Another key aspect of this evolving landscape is collaborative, cloud-enabled research. Given the increasing complexity of modern materials problems, no single laboratory can house all necessary expertise or instrumentation, and geographically distributed teams are becoming the norm.6 To accelerate discovery, researchers need to collaborate across institutional boundaries, often in real time. This necessitates robust, cloud-based data infrastructure and electronic lab notebooks that multiple labs can access and contribute to concurrently. Essential features include customizability (to accommodate each lab's protocols and data types), reliability and version control (to track contributions and changes), and fine-grained access control (so that each team member can work on a shared experiment securely).7 A cloud-centric approach ensures that data and analysis tools are available on-demand to all collaborators, eliminating traditional barriers of local data storage and allowing experiments to be monitored or even steered remotely. In this context, rather than classical trial-and-error approaches, researchers can harness ML as a tool to predict outcomes and suggest promising experimental conditions.8 Once an ML model is (well) trained on existing data, it can rapidly screen hypothetical scenarios and recommend the most likely candidates for success, potentially narrowing down the experimental search space. This capability transforms the role of the experimenter – guiding experiments by computational insight – and accelerates the cycle of hypothesis to validation.
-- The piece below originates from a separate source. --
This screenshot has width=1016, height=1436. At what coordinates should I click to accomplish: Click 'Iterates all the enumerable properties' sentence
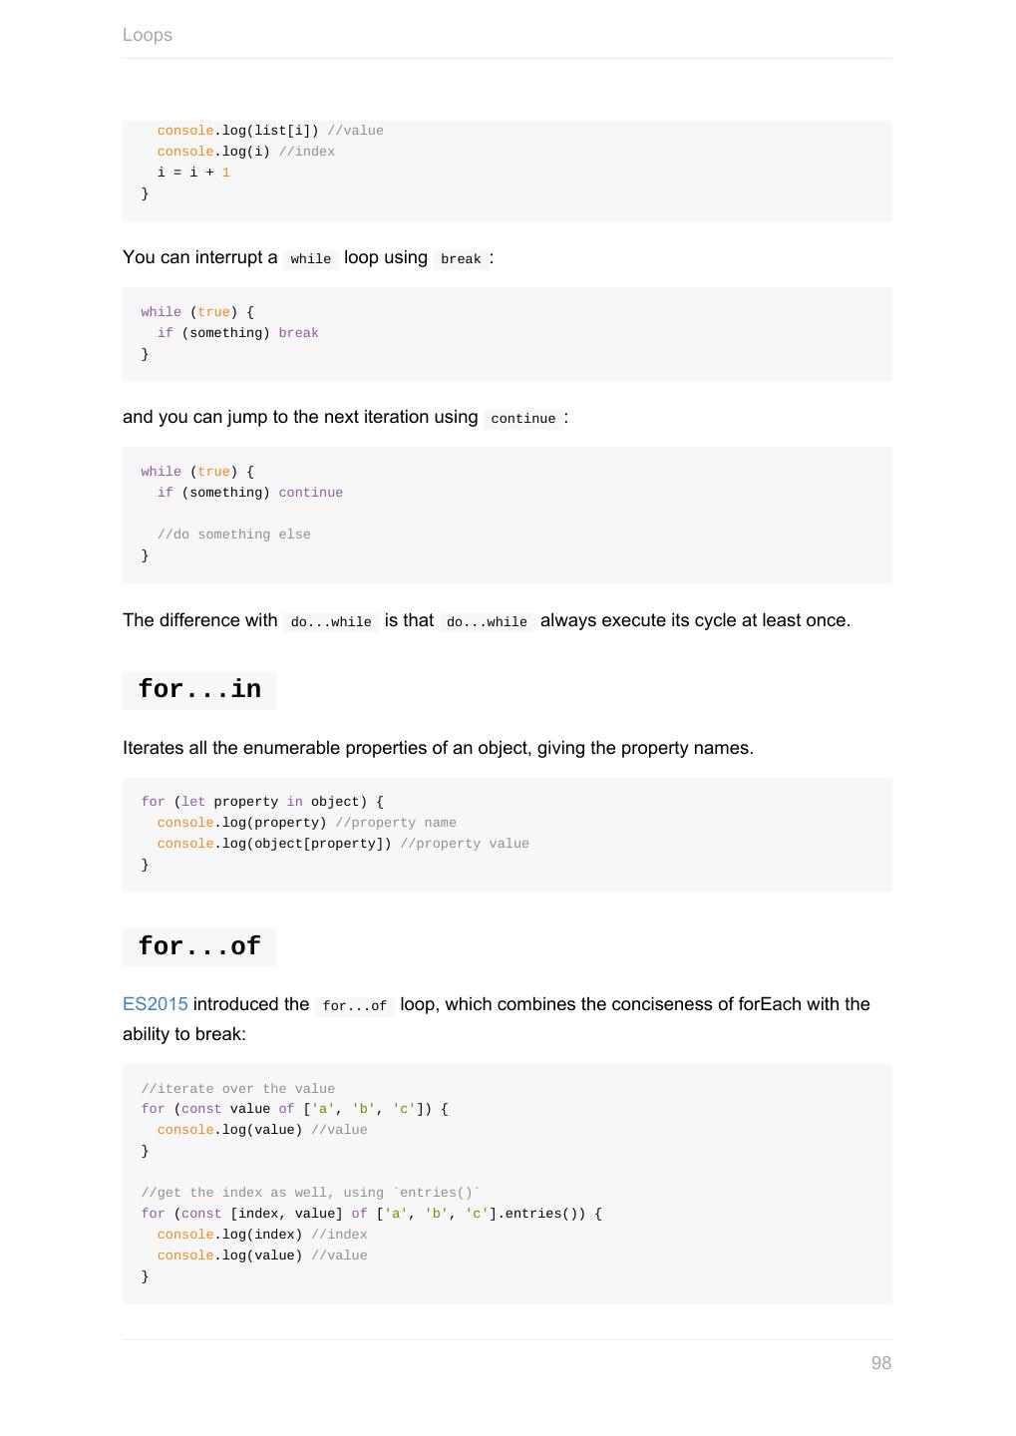[438, 748]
Moreover, sharing such predictive models (in addition to raw data) between laboratories increases the beneficial impacts by enabling researchers to learn models and improve transfer learning in general.
We present SEARS (Shared Experiment Aggregation and Retrieval System), an open-source, cloud-native platform that operationalizes these trends by capturing, versioning, and exposing materials-experiment data and metadata through interoperable, programmatic interfaces. SEARS provides configurable, ontology-driven data-entry screens; a scalable document store with raw-file storage and JSON sidecars; search, tagging, and built-in version control; and a documented REST API with a Python SDK for analysis and closed-loop experimentation. Multiple laboratories can contribute to a shared record in real time, with provenance (owner, lab, timestamps) recorded consistently, and FAIR-compliant exports available for publication or downstream tools. By design, SEARS can be self-hosted and extended (MIT license), allowing teams to integrate existing workflows while preserving reproducibility and auditability.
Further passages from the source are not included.